(Collected data)
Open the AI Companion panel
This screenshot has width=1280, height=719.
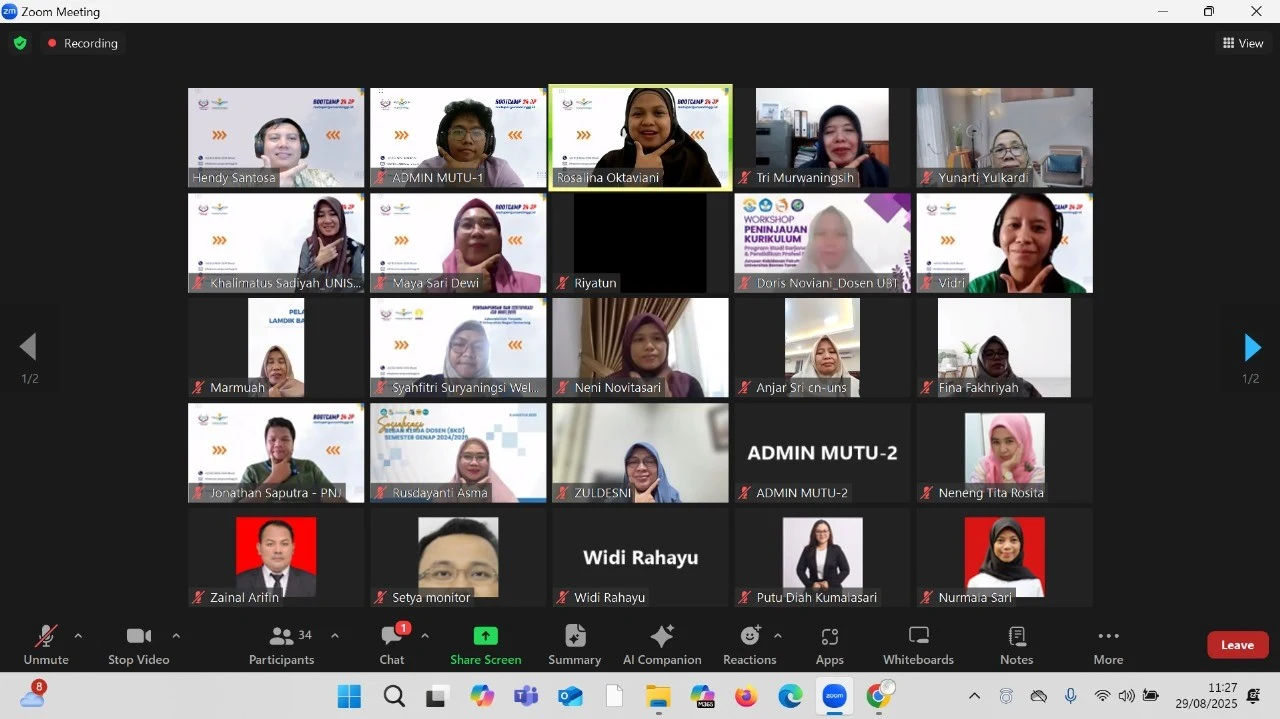tap(661, 645)
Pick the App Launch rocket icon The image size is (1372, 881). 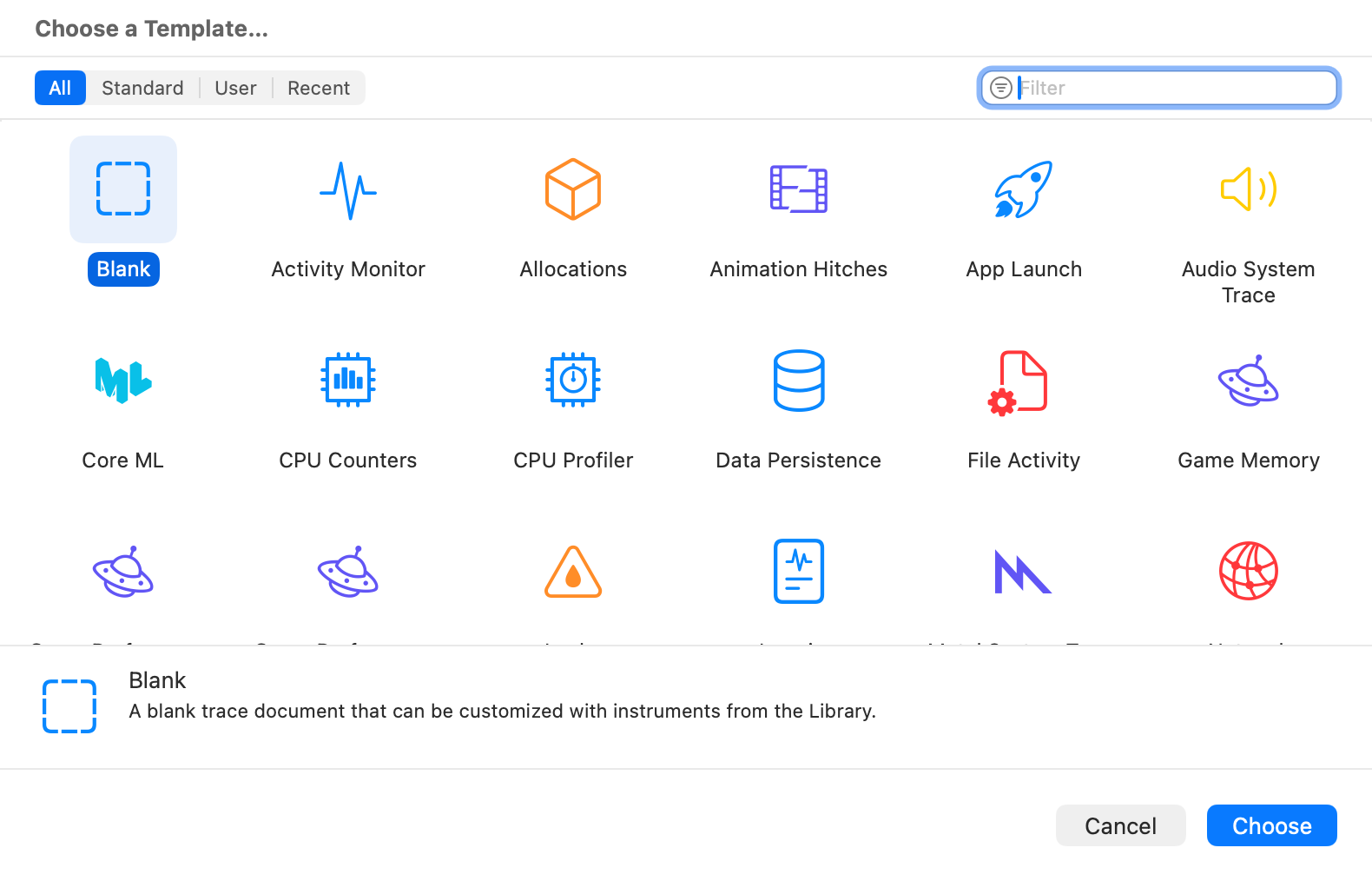point(1023,189)
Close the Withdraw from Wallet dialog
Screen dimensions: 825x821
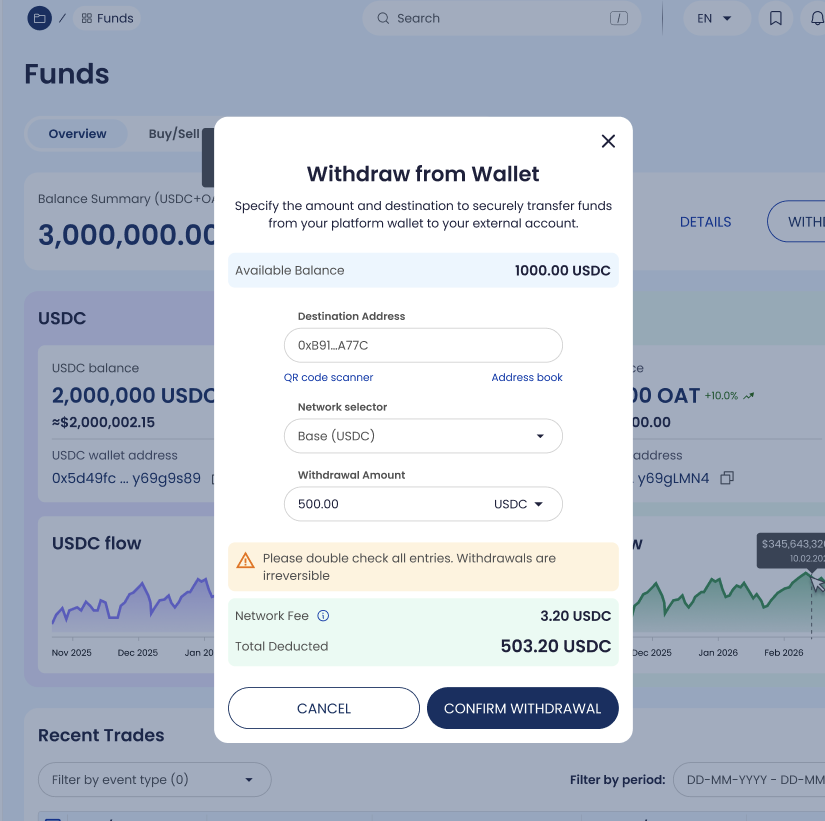pyautogui.click(x=608, y=141)
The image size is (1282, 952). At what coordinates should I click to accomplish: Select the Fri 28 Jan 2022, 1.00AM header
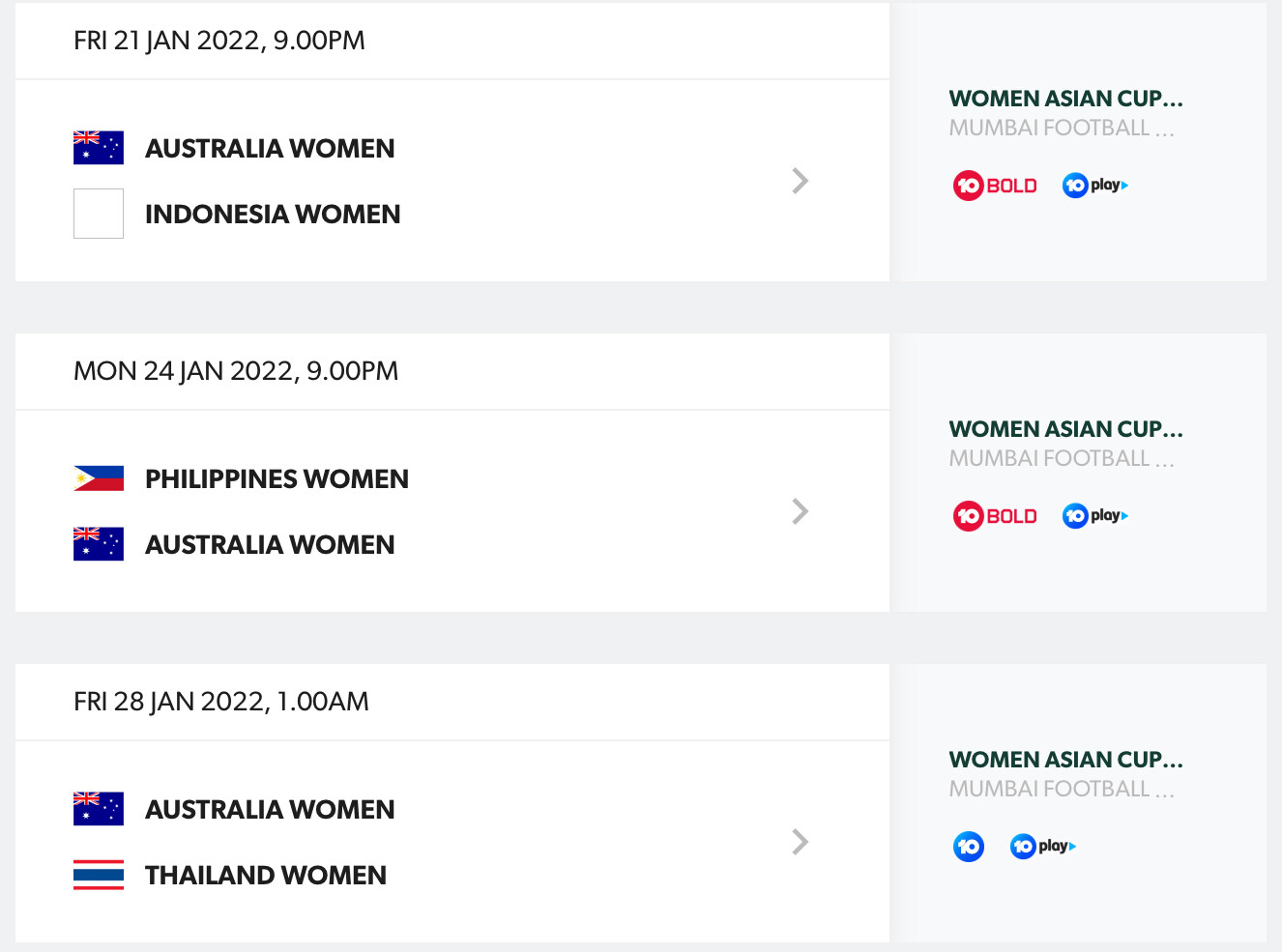click(221, 702)
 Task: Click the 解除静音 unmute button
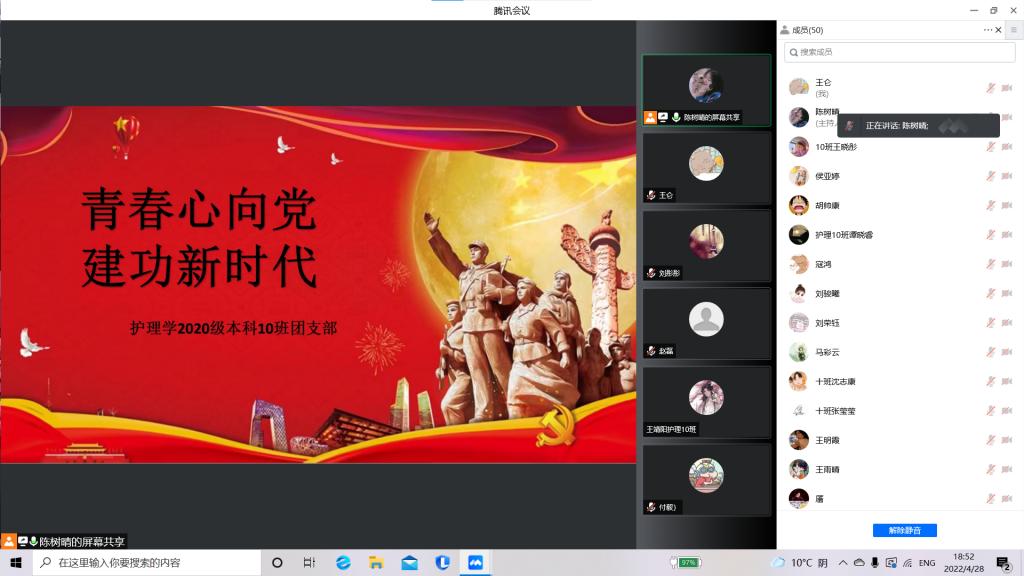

TASK BRIEF:
Which lines run from the one containing "The image size is (1282, 952)." through the last line of the entries above? Output them exactly, both ends included, with no pictures.

SOLUTION TO THE PROBLEM:
The image size is (1282, 952). At what coordinates should I click to accomplish: Select the Fri 28 Jan 2022, 1.00AM header
click(221, 702)
 Task: Click the 解除静音 unmute button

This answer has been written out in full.